Africa is currently going through a phase of increasing FDI inflow which will eventually circulate throughout the economy and ultimately encourage more private sector investment and bring the much needed development to Africa's Financial markets; bringing in its wake specialists financial instruments that will be better adjusted to SMEs green business activities and by implication, Africa's journey towards a greener future.
The future for green growth in Africa is bright. The roles of the private sector in both financing and the implementation of climate change alleviation and transition initiations has heightened. In Africa, like everywhere else in the world, green growth should bring about job creations for new technologies, steered by reduced emissions and improved finances and efficiency in the usage of natural resources and the protection of the biodiversity in the ecosystems.
The larger percentage of the informal sector are the sole proprietors or the SMEs – they provide enormous contributions to the economic value addition. In overriding the challenges of climate change anywhere; the adoption of new technologies and practices are involved. The SMEs are competitively positioned to take utmost advantage of this position as they tend to be innovative than larger industries, and are more flexible and open to new ideas while being rightly positioned within the value chains.
Secondly, African countries are in a better position to install green technologies from the onset of business activities rather than transitioning at a later date – avoiding all the unavoidable costs of transformations that are incurred by developed countries in their industrial and infrastructural sustainable transition.

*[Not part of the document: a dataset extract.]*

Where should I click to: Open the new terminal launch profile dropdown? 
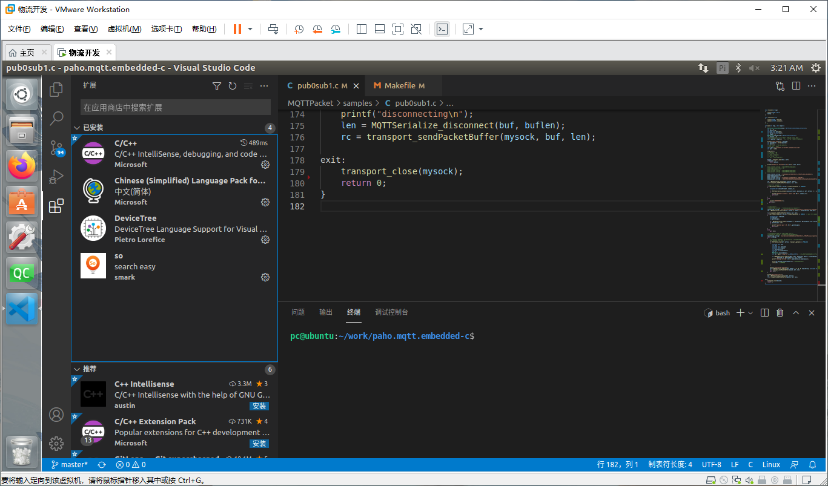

Thirdly, the cost of green technologies will continue to fall as new innovations come up and when calculated long term, costs of doing business decreases significantly.
ACMI’s objective is impactful conversation, coordination, and action towards the development of African voluntary carbon markets. A call by Joseph Nganga, the steering committee member, and Vice President, Global Energy Alliance for People and Planet, asks every human to contribute to this pertinent effort in our history: “Sustaining the rapid growth of African carbon markets isn’t going to happen accidently, it’s going to require action by governments, developers, and buyers. Together, we can unlock billions for climate finance and economic development in Africa.”

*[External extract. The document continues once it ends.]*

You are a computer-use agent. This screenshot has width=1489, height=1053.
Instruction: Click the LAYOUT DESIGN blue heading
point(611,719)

There has to be a paradigm shift – an overhaul of all processes as we know it – it is high time that ESG and the full UN Sustainable Development Goals take the front burner in all policy making endeavours – this has to be taken seriously; everyone has to know what is at stake and not just the knowledge of where our ignorance and ineptitude has led us, also the understanding that it is a matter of life and death. A reorientation has to happen. Citizens of developing countries and every stakeholder has to be brought on board – every business, every family – we all have pertinent roles to play in reducing carbon footprints across all industries and sectors of the economy.

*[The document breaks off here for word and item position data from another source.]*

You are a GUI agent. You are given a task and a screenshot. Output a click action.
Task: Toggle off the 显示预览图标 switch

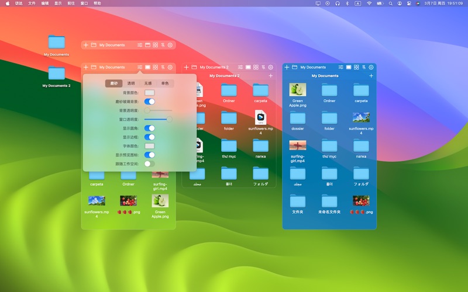tap(150, 155)
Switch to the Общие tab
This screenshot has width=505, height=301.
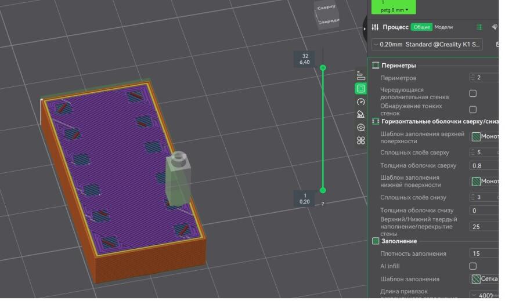421,27
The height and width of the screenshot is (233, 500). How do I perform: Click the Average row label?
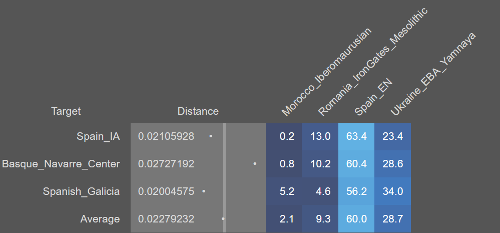(100, 219)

There has to be sincere commitment of the developed countries, both to the 2009 promises of $100 billion annually made to developing nations who need help in curtailing the climate crises, and also moving forward with the sustainability agenda in a decisive change of business processes and operations for a greener future. Governments and financial institutions in Africa and globally should be more forward looking in taking advantage of the private sector to unlock the financing needed to tackle climate change.